Political leaders often use the rhetoric of war for their many crusades. The War on Drugs. The War on Crime. The War on Poverty. Fight of my life. Even Donald Trump — he of the blustering threats of fire and fury — fancied himself a “wartime president.”

But few of those who happily co-opt the language of war would likely care to be anywhere near it, save for quick photo opportunities.

Zelenskyy, however, has met his moment, putting his life where his words have been, in a way few contemporary leaders have been called on to do.

The challenge for his vastly outgunned country of more than 40 million is David and Goliath in proportion. But peoples fighting for their lives, heartened by inspiring leadership, have worked wonders from Thermopylae to Dunkirk.

Winston Churchill called the latter — the rescue of allied troops by a fleet of hastily-summoned merchant and fishing boats, pleasure craft and lifeboats — “a miracle of deliverance.”

As thousands of Ukrainian civilians pick up guns to help fend off Russian forces, Zelenskyy hopes such history of success against long odds can repeat itself.

It was Ernest Hemingway who defined courage as “grace under pressure.” And Zelenskyy has shown it.

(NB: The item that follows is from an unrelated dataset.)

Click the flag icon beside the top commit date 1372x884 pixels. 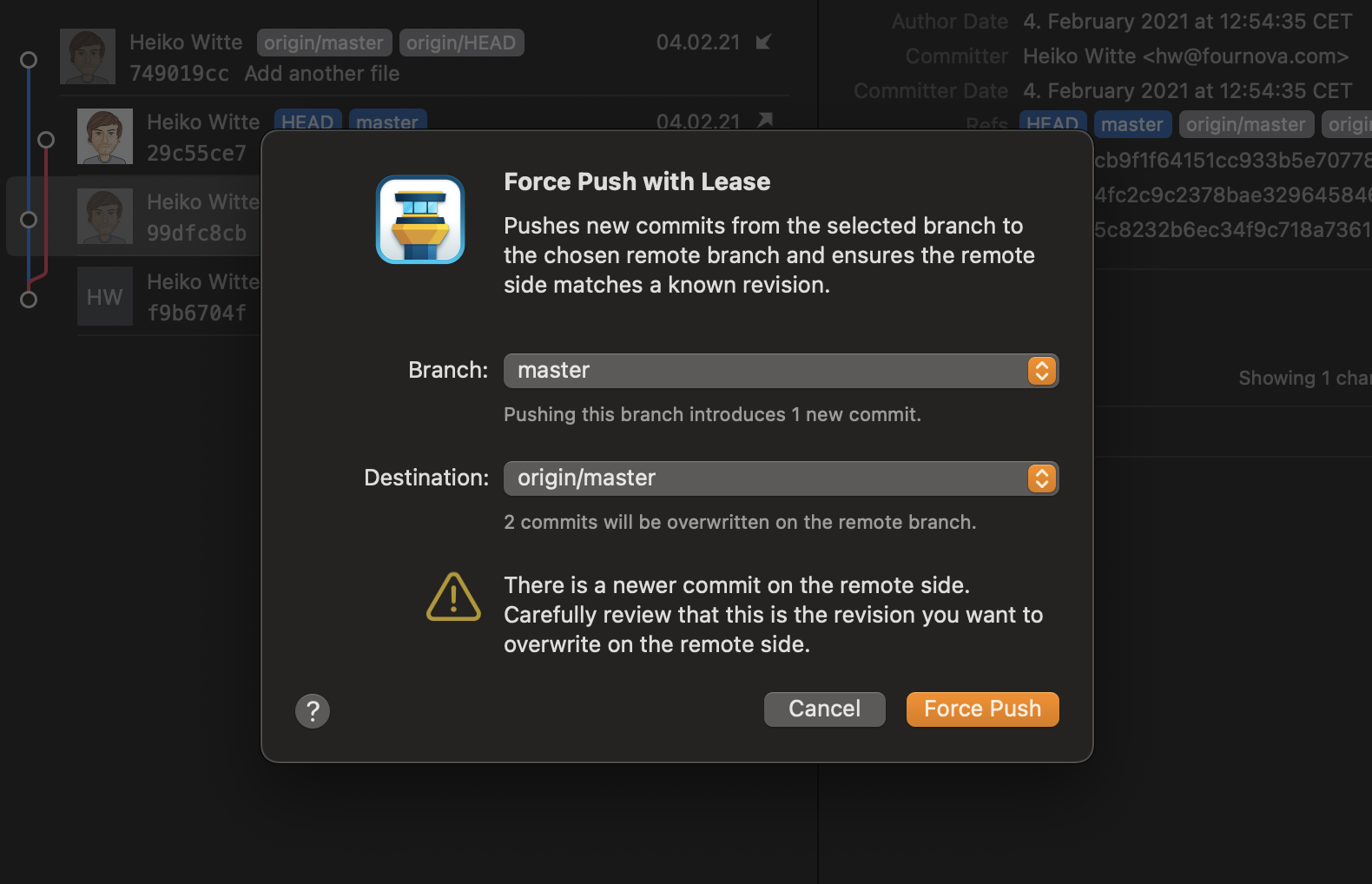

In the face of personal danger, he is matter-of-fact, with a hint of sly humour.

Here was a leader with boots and body on the ground; not a smirking technocrat speaking from lavish surroundings in the Kremlin.

“Our strength is truth,” Zelenskyy said. Four words. With the power of clarity, conscience, commitment.

His methods of communication have been as modern and perfectly rendered as his rise to his country’s presidency was unlikely.

Zelenskyy swept to power in April 2019 as a kind of Ukrainian everyman, promising to end corruption in his country and make peace with Russia.

He had entered politics from his place in a troupe of satirists who gave voice to his country’s frustration with the turbulent transition out of the former Soviet Union almost two decades earlier.

It might be, as Shakespeare wrote, that some are born great, some achieve greatness, “and others have greatness thrust upon them.”

Zelenskyy, 44, who grew up in a Jewish family, finds himself confronted with the most existential challenge any leader can face, and he is meeting it with greatness.

As an entertainer, he had studied political communication in order to mock it. “Politics is like bad cinema,” he once said.

Now, he uses that same understanding — of carriage and facial expression, cast of eye, intonation of voice — in his new occupation.

His messages in recent hours have been targeted to social media. His selfies are relatable to almost everyone on the planet who has ever made their own. His words have been a master-class in the power of the succinct to be unforgettable.

In modern history, the ideal of wartime rhetoric from underdogs — a message made from short words and simple phrases now cemented in history books — came from Churchill.

“We shall fight on the beaches, we shall fight on the landing grounds, we shall fight in the fields and in the streets, we shall fight in the hills; we shall never surrender.”

The commitment to standing one’s ground was probably best put by the late Queen Mother in the early years of World War II.

“The children won’t go without me. I won’t leave without the King. And the King will never leave.”

Zelenskyy stays in Ukraine. So, too, his architect wife, teenage daughter and nine-year-old son. By that decision, he repeats the promise: We are here.

In 2019, Donald Trump, through his shabby attempts to coerce the new Ukrainian leader into digging up dirt on political rivals, made Volodymyr Zelenskyy a name known around the world.

Three years on, Vladimir Putin, through his megalomania and inhumanity, has made Zelenskyy a hero for the ages.

Jim Coyle is a journalism instructor at Humber College and a former columnist at Torstar.